As you will see in the following sections, we will use this estimate of the sampling variability in the estimated slope to conduct hypothesis testing and calculate confidence intervals, ultimately drawing conclusions about the true relationship between the response and predictor variables.

5.9.2 Estimating \(\sigma_{\epsilon}\)

As discussed in Section 4.3.1, there are three parameters that need to be estimated for simple linear regression \(\beta_0\), \(\beta_1\), and \(\sigma_{\epsilon}\). Section 4.4 introduced least squares regression, a method for calculating \(\hat{\beta}_0\) and \(\hat{\beta}_1\) the estimates for intercept and slope, respectively. Now, we turn to the estimation of \(\sigma_\epsilon\), also known as the regression standard error.

By obtaining the estimates \(\hat{\beta}_0\) and \(\hat{\beta}_1\), we have the equation of the regression line and therefore can estimate the mean value \(Y\) given a value of the predictor \(X\). We can use the residuals (observed-predicted), then, to estimate the variability of the distribution of the response about the line, which is the estimated mean of the conditional distribution \(Y|X\). The regression standard error is the estimate of the variability as it is the estimated standard deviation of the distribution of the residuals about the line. The equation for the regression standard error is shown in ?eq-slr-reg-se.10

\[ \hat{\sigma}_{\epsilon} = \sqrt{\frac{\sum_{i = 1}^ne_i^2}{n - 2}} = \sqrt{\frac{\sum_{i = 1}^n(y_i - \hat{y}_i)^2}{n - 2}} \]

Why divide by \(n-2\)?

You may have noticed that the denominator in ?eq-slr-reg-se is \(n - 2\) not \(n\) or \(n-1\). The value \(n - 2\) is called the degrees of freedom for simple linear regression. The degrees of freedom are how many observations are available to understand variability about the line. We need two observations to make a line. Therefore any additional observations help us understand variability about the line. We will talk more about how we use degrees of freedom for inference based on the Central Limit Theorem in Section 5.9 .

Recall that the standard deviation is the average distance between each observation and the mean of the distribution. Therefore the regression standard error can be thought of as the average distance the observed value the response is from the regression line.

The regression standard error \(\hat{\sigma}_{\epsilon}\) is used to quantify the sampling variability in the estimated slope \(\hat{\beta}_1\), so we will use this value as we conduct inference on the slope. This will be especially true in Section 5.9 when we introduce inference methods based on the Central Limit Theorem.

5.9.3 Hypothesis test for the slope

The overall goals hypothesis tests for a slope are the same when using methods based on the Central Limit Theorem as they are when using simulation-based methods. We define a null and alternative hypothesis, conduct testing assuming the null hypothesis is true, and draw a conclusion based on an assessment of the evidence against the null hypothesis. The main difference between these two approaches is in how we quantify the variability in \(\hat{\beta}_1\) and thus define the null distribution. In Section 5.7.2 we used permutation sampling to generate the null distribution. We’ll see that by the Central Limit Theorem we have results that specify exactly how the null distribution is defined.

Problem A
Write out the part of the rows that opens with the line containing "Given: Open the Sparkle1time username link" and closes with the last row, substituting "profile link" for "username link" and changing nothing else. Leave the pictures out of your answer.

Extracted records
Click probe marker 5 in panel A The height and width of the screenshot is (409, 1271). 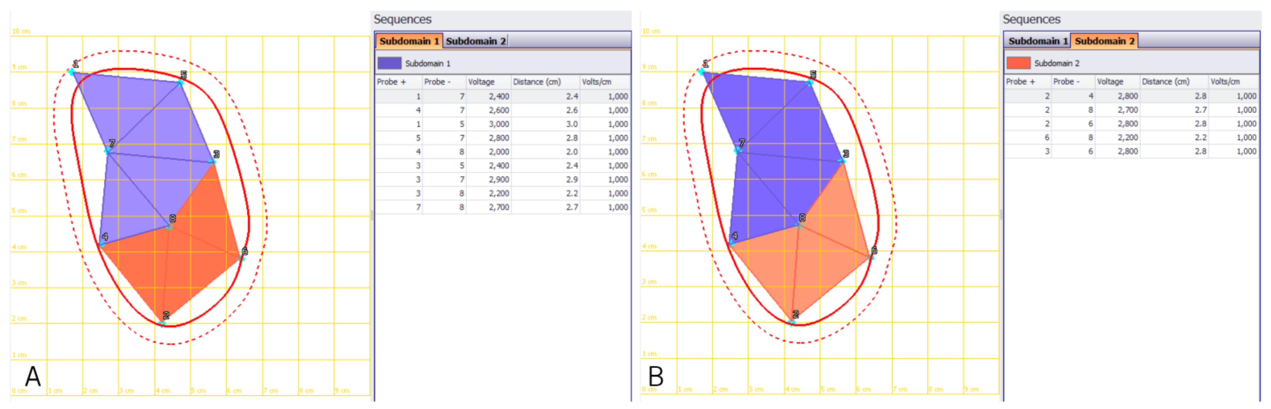click(181, 82)
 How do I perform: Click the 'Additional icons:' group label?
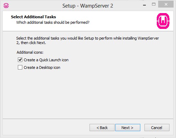coord(30,52)
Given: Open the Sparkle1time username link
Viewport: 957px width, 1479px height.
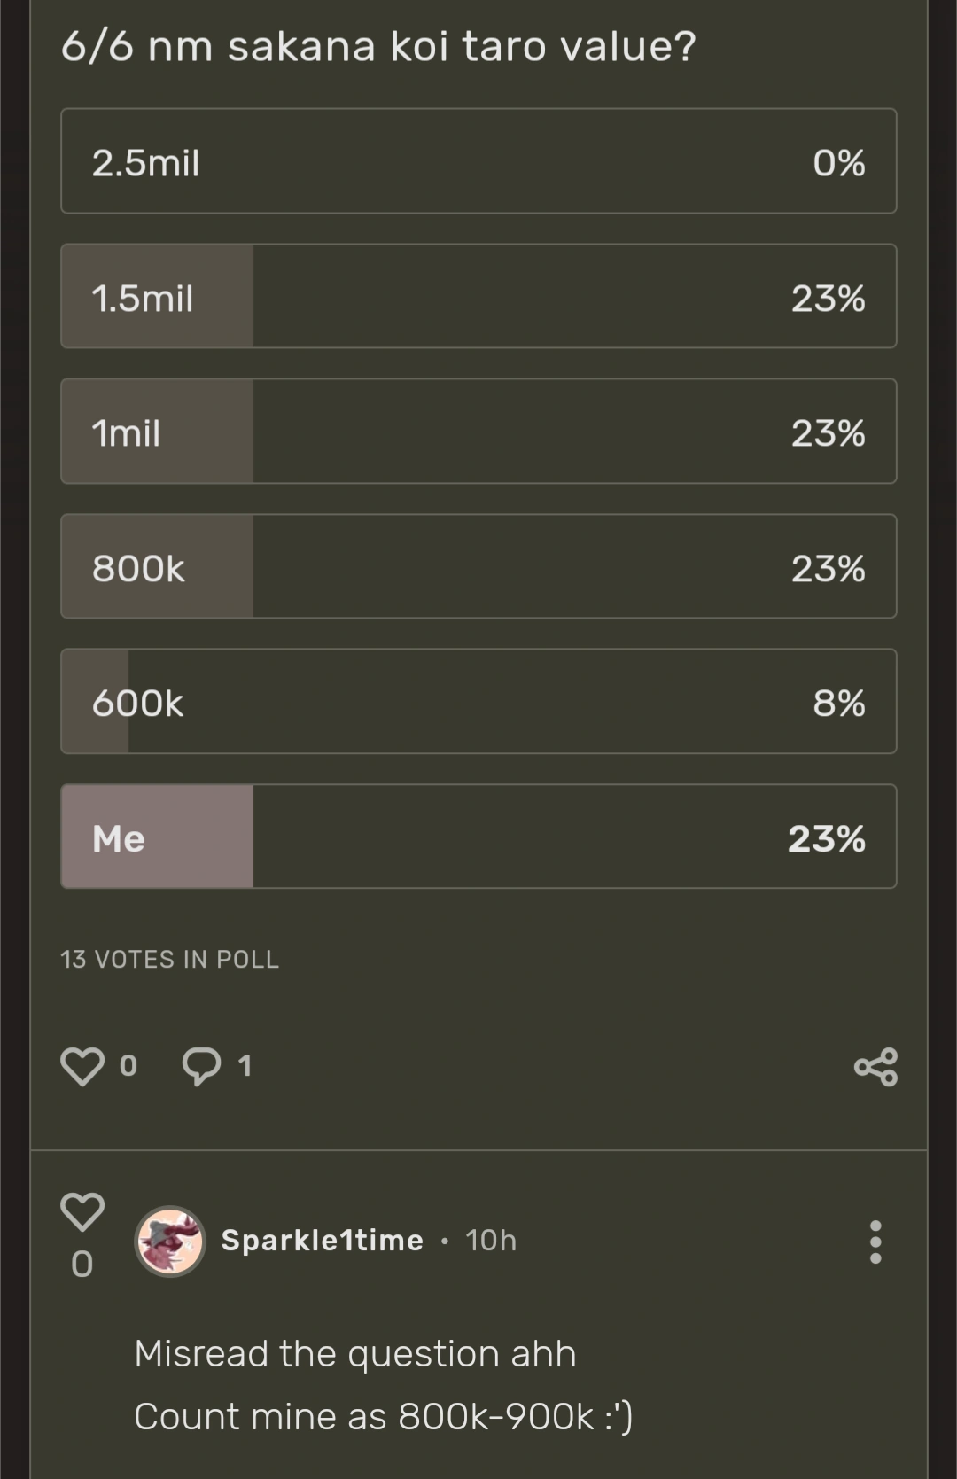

Problem B
In the excerpt on the regression standard error, what is the value n − 2 called?

Complete answer A
Given: Open the Sparkle1time profile link
Viewport: 957px width, 1479px height.

Complete answer B
It is called the degrees of freedom for simple linear regression.